Colostethus panamansis is found in several parts of Panama and in Parque Nacional Natural Los Katios in Colombia. It is found living near streams in forested lowland and hilly country, usually at elevations below 800 m. Scientists did observe some frogs in Los Katios, about 900 m above sea level.

==Description==
Adult males measure 19–27 mm in snout–vent length and adult females 25–29 mm. One way scientists distinguish this frog from similar species is that the adult male has a light-colored throat instead of a black throat. The skin of the dorsum is a mix of light and dark brown. There is a dark brown stripe beginning at the eye going down each side of the body, with a white stripe within it. The tympanum is dark brown in color. There is some yellow or yellow-gold coloration on the bottoms of the hind legs and where the forelegs meet the body. The adult male frog usually has a light-colored ventrum, either uniform or with minimal speckles. The female frogs' ventral areas can vary.

==Reproduction==
Both male and female frogs show territorial behavior, with males fighting other males and females fighting other females. Both will attack frogs of the species C. pratti.

The female lays her eggs in clutches among leaf litter. When they hatch, she carries them around on her back for up to nine days when she immerses herself in a fast flowing stream and they become detached and continue their development in the water. One female was spotted with forty tadpoles on her back at once, so it is inferred that the female carries the entire clutch in one trip rather than returning to the egg-laying site. Scientists are not certain how the tadpoles are nourished given that the trip can take her nine days. Their yolk sacs are notably small.

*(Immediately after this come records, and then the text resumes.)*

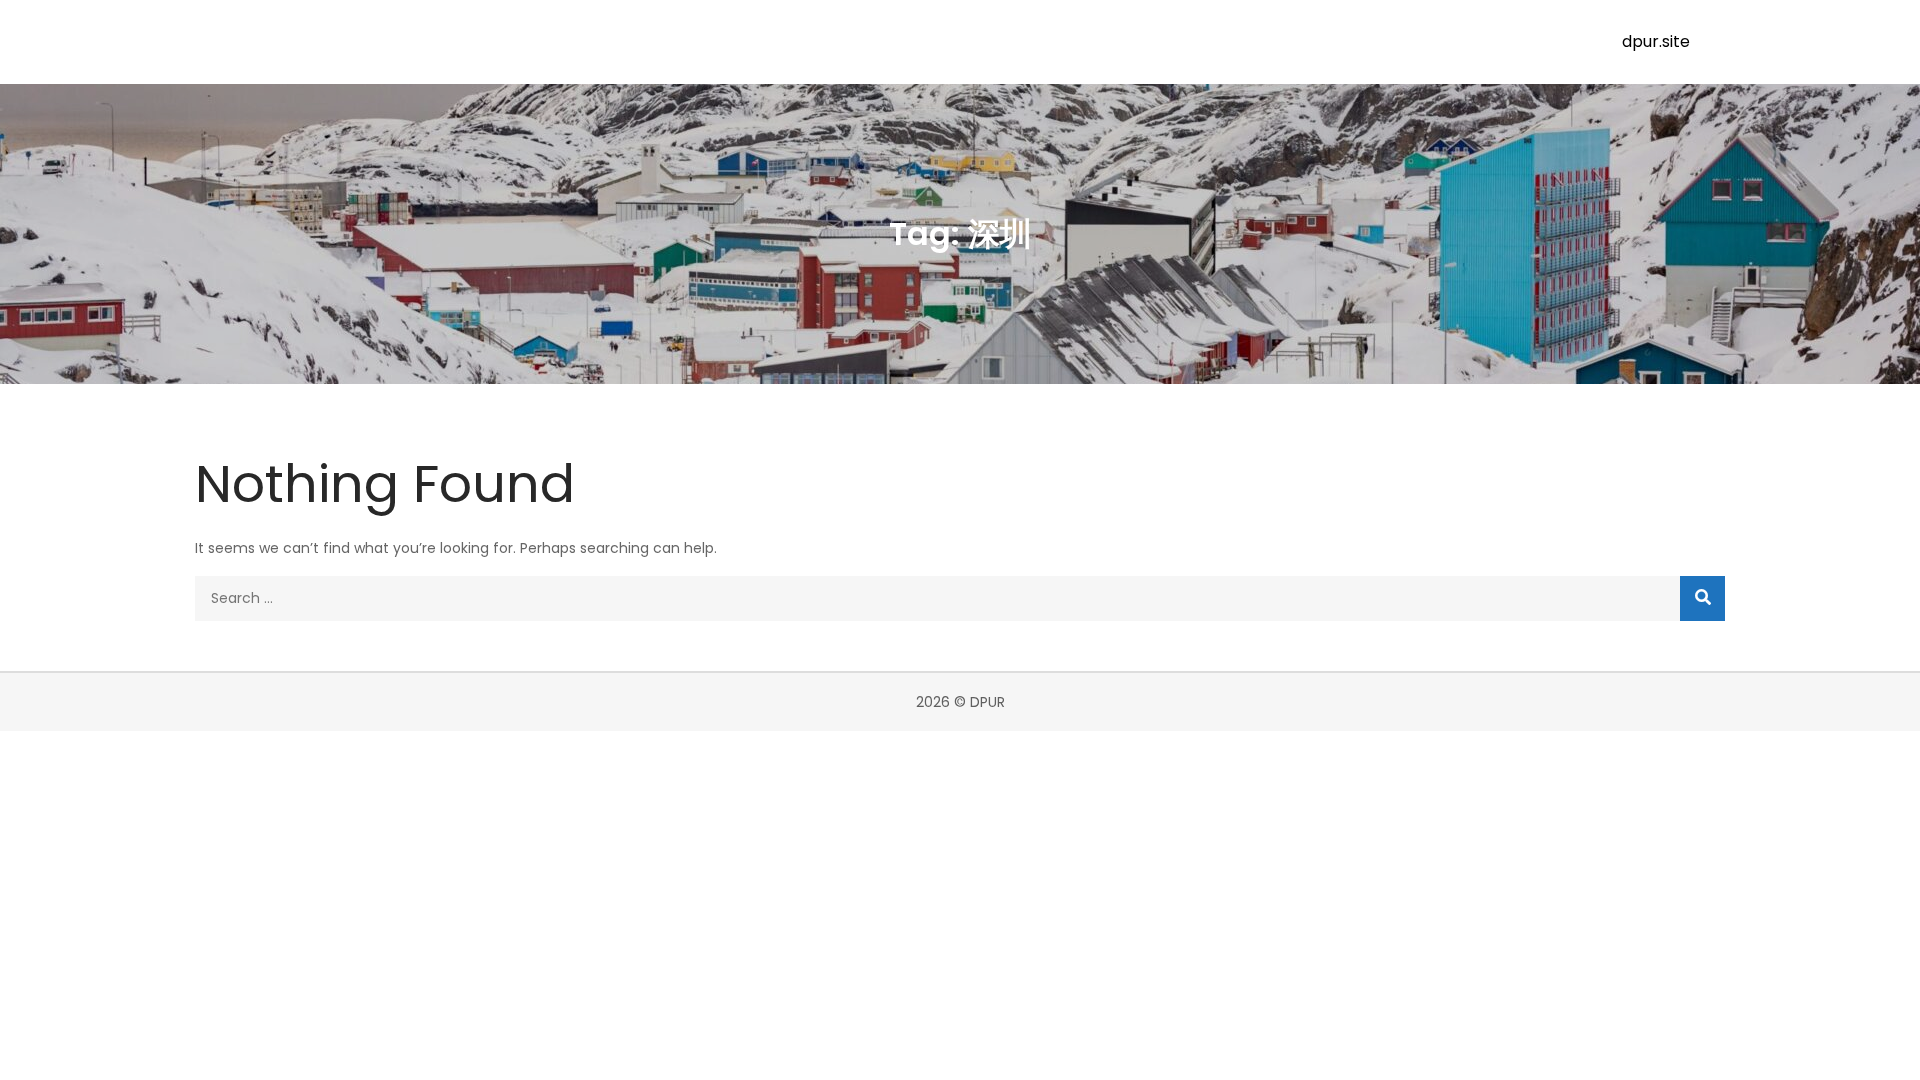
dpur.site (1656, 41)
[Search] (1702, 598)
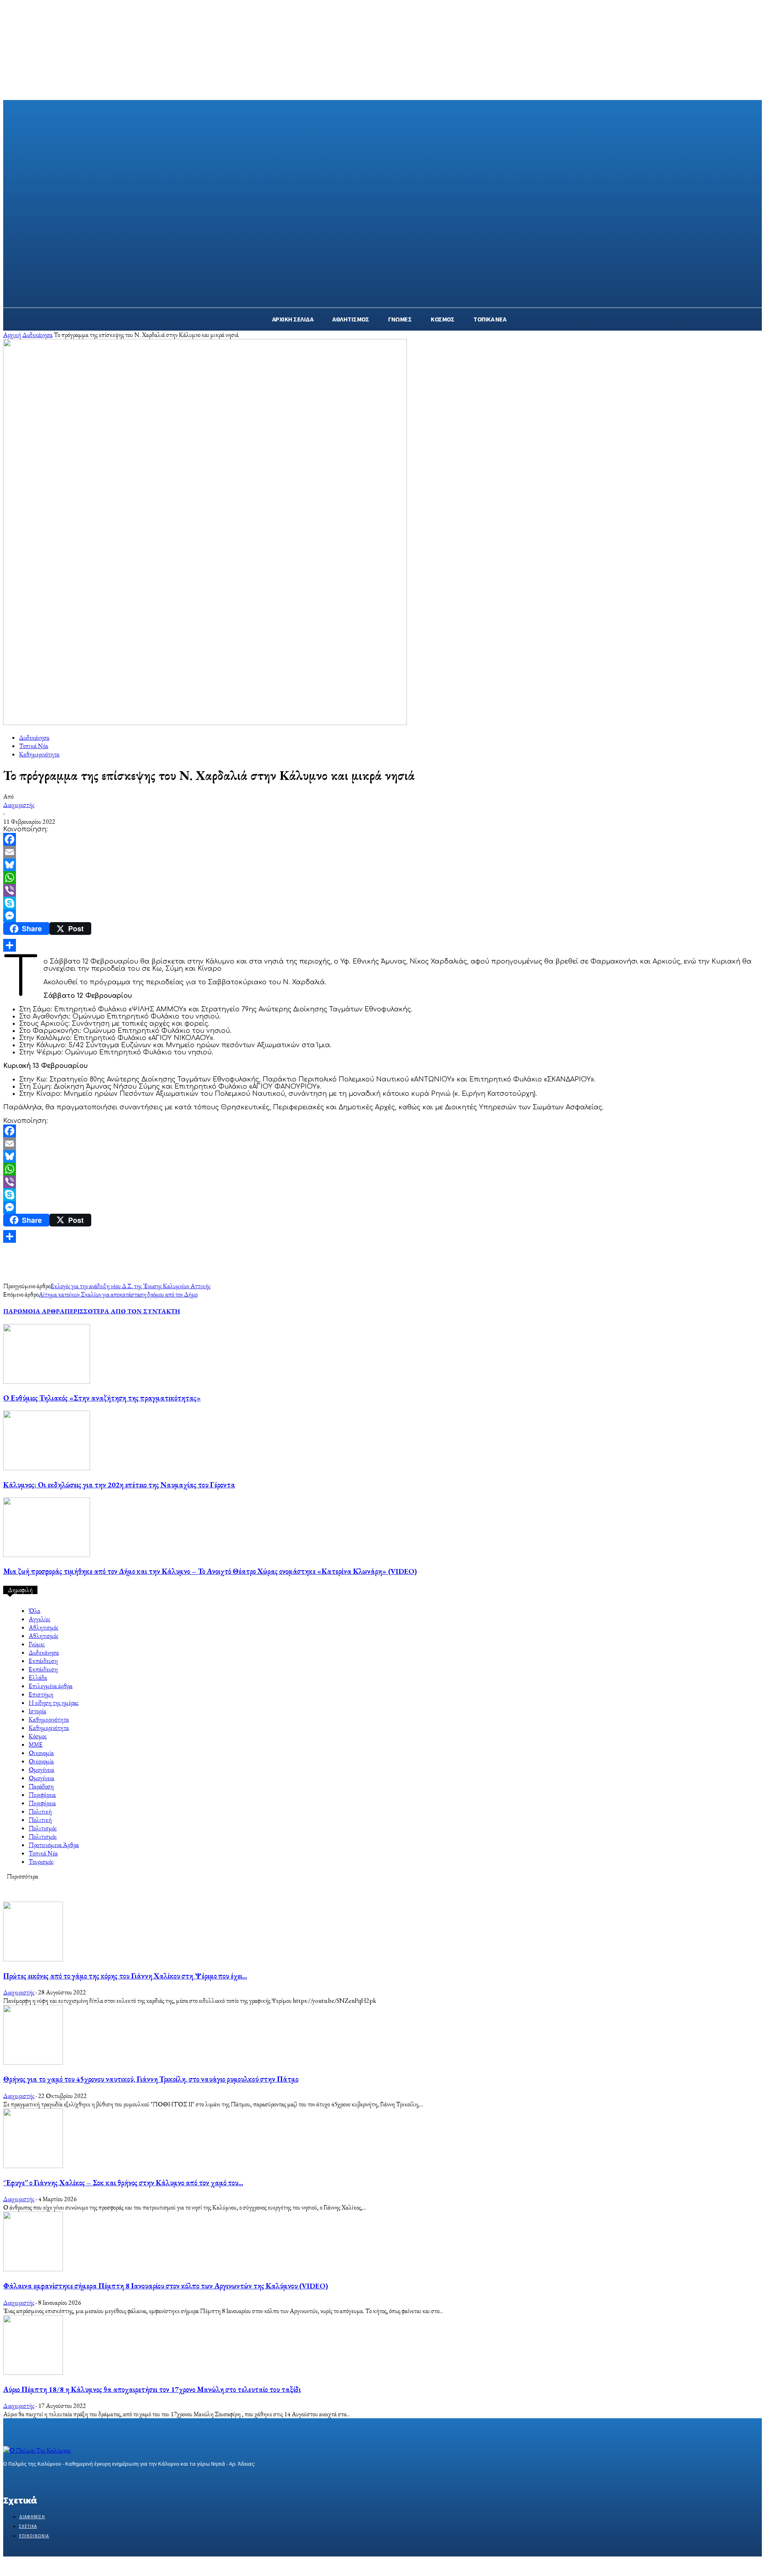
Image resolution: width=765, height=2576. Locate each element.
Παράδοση (41, 1786)
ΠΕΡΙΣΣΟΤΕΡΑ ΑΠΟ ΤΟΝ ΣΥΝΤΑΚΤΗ (122, 1311)
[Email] (382, 852)
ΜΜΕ (36, 1744)
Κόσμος (38, 1736)
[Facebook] (382, 839)
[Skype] (382, 903)
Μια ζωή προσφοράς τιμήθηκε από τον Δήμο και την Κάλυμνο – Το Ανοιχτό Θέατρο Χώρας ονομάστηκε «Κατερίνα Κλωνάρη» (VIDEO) (210, 1571)
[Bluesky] (382, 864)
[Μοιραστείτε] (382, 945)
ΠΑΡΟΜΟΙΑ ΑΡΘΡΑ (34, 1311)
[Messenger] (382, 915)
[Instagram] (22, 2479)
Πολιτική (40, 1811)
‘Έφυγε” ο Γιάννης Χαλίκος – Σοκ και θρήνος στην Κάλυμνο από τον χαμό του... (123, 2183)
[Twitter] (36, 2479)
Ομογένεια (41, 1769)
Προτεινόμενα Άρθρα (54, 1845)
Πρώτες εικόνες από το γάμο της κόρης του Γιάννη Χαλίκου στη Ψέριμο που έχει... (125, 1976)
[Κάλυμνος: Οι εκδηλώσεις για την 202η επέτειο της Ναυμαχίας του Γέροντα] (46, 1468)
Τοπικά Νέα (33, 746)
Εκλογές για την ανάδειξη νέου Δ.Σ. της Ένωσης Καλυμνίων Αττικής (130, 1286)
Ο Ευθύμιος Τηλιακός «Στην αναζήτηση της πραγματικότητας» (102, 1398)
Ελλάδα (38, 1677)
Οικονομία (41, 1753)
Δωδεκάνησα (37, 335)
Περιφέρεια (42, 1794)
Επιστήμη (41, 1694)
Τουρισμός (41, 1861)
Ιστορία (37, 1711)
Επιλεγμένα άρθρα (51, 1686)
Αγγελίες (39, 1619)
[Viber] (382, 890)
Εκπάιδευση (43, 1661)
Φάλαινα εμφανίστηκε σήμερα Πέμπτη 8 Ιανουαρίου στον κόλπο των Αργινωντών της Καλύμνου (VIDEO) (165, 2286)
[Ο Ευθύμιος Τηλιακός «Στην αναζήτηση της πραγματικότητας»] (46, 1381)
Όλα (34, 1610)
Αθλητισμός (43, 1627)
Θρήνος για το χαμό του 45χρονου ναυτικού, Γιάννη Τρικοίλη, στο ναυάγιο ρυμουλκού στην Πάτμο (150, 2079)
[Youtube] (64, 2479)
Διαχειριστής (18, 805)
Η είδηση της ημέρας (53, 1702)
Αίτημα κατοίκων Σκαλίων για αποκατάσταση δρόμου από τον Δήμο (118, 1294)
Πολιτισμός (43, 1828)
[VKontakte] (50, 2479)
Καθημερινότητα (39, 754)
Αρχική (12, 335)
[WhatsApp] (382, 877)
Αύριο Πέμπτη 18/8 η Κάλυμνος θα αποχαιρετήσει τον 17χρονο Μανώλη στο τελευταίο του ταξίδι (152, 2389)
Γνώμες (37, 1644)
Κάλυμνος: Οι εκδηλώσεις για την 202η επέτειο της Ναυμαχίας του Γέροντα (119, 1485)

C. panamansis and C. pratti are the only two species in Colostethus known to practice maternal care. In all other species in the genus, it is the male frog who carries the tadpoles after hatching.

==Research==
The pathogenic fungus Batrachochytrium dendrobatidis causes the emerging infectious disease chytridiomycosis which is the cause of the decline in many species of tropical amphibian. Colostethus panamansis was used to demonstrate that the fungus was indeed the pathogen responsible for the disease. Healthy rocket frogs from El Copé in Panama were collected and shown to be free of B. dendrobatidis. They were then exposed to an isolate of the fungus. Some of these died and from these B. dendrobatidis was reisolated and was demonstrated to be identical to the original infective agent thus fulfilling Koch's postulates.

This poison in this frog's skin is tetrodotoxin, a sodium channel blocker.

==Conservation status==
Colostethus panamansis is listed as being of "Least Concern" in the IUCN Red List of Threatened Species. This is because it has a wide range in which it is common, and though the population may be declining, this is not at a rate to allow it to qualify for a higher category. The chief threats it faces are deforestation, logging and farming activities including pollution of streams with pesticides. Scientists also consider this frog particularly susceptible to the fungal disease chytridiomycosis and have advocated a captive breeding program.